At Your Service #3
The best thing that happened in the last couple of months was that I was lucky to get a temporary space to work within Yorkshire Artspace - right on the top floor, overlooking the city. I love it. Unfortunately, the artist I was subletting from has been given notice to quit and sadly I will need to find another space to work. It is a little bit disruptive, moving about, despite the fact that I don't have that much stuff to move.
So far I have interviewed 9 European employees at Sheffield Teaching Hospitals and I have two more interviews lined up. I'm still hoping to interview and paint a total of 20 people. I am really enjoying meeting people and listening to their stories and all I can hope for is that they will like what I am doing with their stories. My first batch of new work has been completed, my second is about to start. I have had the usual numerous crises in confidence but I have been reassured that this is normal (is it?). I have also begun to think what the exhibition is trying to address and how it can do this so I'm planning a few events
I have met with Sheffield Hospitals' Charity to see if we could collaborate and organise 'A day in the life of Arts in Health' to be staged at some point during the exhibition of the work. They seem keen. If I sell any work then I aim to donate a % of sales to the Charity - without them there wouldn't be an Arts in Health programme at the Hospitals. To make it happen, I have been able to get some musicians from Music in Hospitals . We work with this Charity at the Hospitals to bring music to patients who tend to be in hospital for longer than the average time - patients who have had strokes, bad accidents or patients who are elderly and frail. I have also been promised musicians from Lost Chord who are a music organisation who provide musicians for people who have dementia. At STH we have dementia patients in almost all of the wards - it's prevalent amongst older patients and there are lots of elderly patients in hospitals. There are also a couple of wards that specialise in caring for patients with the illness and the musicians we bring to these wards do amazing work. I'm also hopeful that we can showcase and deliver some 'drop in' arts & crafts workshops on the day for anyone who attends and wants to participate.

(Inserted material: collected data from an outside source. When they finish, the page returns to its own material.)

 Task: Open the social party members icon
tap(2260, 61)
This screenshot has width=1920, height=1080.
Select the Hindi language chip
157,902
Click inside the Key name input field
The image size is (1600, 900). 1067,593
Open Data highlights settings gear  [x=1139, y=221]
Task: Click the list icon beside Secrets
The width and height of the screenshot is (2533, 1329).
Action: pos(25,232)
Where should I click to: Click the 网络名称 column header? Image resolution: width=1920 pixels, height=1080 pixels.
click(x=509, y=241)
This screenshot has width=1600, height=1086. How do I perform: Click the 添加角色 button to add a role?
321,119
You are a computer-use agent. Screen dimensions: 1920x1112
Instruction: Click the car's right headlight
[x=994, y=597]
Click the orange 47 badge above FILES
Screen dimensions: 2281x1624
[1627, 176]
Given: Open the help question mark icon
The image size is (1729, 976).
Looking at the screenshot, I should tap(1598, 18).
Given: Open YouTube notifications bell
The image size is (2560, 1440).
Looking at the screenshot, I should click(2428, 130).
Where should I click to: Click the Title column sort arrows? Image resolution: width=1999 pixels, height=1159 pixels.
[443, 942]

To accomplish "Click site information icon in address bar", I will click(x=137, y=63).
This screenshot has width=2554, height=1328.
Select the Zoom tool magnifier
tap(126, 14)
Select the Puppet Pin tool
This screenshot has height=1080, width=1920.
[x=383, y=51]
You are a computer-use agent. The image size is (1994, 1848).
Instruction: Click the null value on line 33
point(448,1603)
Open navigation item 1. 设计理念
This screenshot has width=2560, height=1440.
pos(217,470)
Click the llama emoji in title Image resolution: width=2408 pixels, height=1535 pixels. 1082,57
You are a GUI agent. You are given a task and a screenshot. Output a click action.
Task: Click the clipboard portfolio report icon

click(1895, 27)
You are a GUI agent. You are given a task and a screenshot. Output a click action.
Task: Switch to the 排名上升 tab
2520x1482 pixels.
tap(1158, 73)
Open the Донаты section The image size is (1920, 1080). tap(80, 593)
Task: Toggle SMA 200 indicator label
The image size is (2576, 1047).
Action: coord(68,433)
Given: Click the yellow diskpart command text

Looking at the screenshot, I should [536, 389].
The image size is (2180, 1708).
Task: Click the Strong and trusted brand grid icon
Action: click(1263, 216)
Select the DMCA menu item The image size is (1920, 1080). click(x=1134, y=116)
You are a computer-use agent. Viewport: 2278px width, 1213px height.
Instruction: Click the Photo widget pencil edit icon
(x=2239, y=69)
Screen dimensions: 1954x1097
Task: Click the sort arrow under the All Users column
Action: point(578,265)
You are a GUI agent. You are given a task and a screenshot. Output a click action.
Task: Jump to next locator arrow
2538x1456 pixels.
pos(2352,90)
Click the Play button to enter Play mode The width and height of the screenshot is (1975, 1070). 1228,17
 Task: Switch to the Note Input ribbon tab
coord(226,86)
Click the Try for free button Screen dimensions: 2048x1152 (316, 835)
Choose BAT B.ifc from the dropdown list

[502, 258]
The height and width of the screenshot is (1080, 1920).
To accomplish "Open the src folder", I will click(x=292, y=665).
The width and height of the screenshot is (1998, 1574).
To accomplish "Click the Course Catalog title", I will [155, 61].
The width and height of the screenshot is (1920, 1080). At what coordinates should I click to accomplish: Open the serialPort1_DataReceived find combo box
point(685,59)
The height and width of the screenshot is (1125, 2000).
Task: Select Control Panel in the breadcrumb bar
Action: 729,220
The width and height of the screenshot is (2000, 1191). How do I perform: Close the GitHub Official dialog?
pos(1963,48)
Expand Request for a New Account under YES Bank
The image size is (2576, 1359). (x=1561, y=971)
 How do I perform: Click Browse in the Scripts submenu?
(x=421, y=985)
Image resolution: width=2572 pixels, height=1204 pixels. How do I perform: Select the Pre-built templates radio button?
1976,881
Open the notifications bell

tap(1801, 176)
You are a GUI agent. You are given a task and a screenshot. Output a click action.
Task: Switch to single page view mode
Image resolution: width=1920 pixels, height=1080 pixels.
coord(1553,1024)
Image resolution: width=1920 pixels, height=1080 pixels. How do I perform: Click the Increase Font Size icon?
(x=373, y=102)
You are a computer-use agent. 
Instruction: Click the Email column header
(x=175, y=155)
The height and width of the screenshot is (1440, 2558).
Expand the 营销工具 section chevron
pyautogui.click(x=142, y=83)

I have also met with two women researchers at the University of Sheffield who are involved with the Migration Research Group. As I understand it, it is a collaboration of different university departments who are working on a project that looks at the impact of Brexit on the lived experience of EU citizens who live and work in the UK. One of the questions I ask all the people I interview is how they think the referendum on Brexit has affected them. The answers have sometimes surprised me with varied reactions, often completely different from my own response to it. Dr. Majella Killkey, Reader in Social Policy Department of Sociological Studies at the University of Sheffield and Professor Louise Ryan, Professorial Research Fellow in the Faculty of Social Sciences at the University of Sheffield were very kind to meet with me to see if we could organise a discussion event during the exhibition in conjunction with the University's Festival of the Mind which takes place in September. We have written a brief proposal and we have to wait to see if this will be of interest to the Festival's organisers.
And then finally, I have met with the the Sheffield Teaching Hospitals' History Group. They possess an archive of objects and photographs that tell the story of the hospitals and work houses in Sheffield from late 19th Century onwards. As this year is also the 70th anniversary year of the launch of the NHS (5th July 1948) it will be interesting to see how far this very British institution has come and what it's future might be. We have been talking about a possible event during the exhibition. I have recently been watching the BBC documentary 'A Difficult Beginning' - about the start of the NHS and the huge opposition from doctors and the Tory party because they felt that a Welfare State and the National Health Service in particular would rob them of independence and freedom. Very interesting and good to understand why Nye Bevan, the Health Secretary of the Labour Party at that time, felt so strongly about free healthcare regardless of ability to pay.
The NHS has been in the news a lot again during January with the usual stories of an institution in crisis and no new ideas or joined up thinking on how we can deal with shortage of cash and staff, longer life expectancy with increase of elderly patients with complex needs, development of expensive individually tailored medicines and an eagerly awaiting private healthcare sector who cannot wait to swallow up potential profitable sections of the NHS. I have no idea why politicians can't bury their differences and allow for an open-minded discussion on how this precious institution could survive the next 70 years. There are plenty of examples in the world of how unequal healthcare provision with lead to a further divide between those that are poor and those that are rich. I'm hoping that the STH History Group will be able to help me and my audience to understand why the lives of many of the poor and sick were truly miserable when healthcare relied heavily on donations from (rich) philanthropists. So many people were persuaded to vote for a Brexit because it would enable the UK to invest more money in this institution. This tells us that the NHS is held dear to people, especially those who need it most and wouldn't be able to afford a costly healthcare alternative.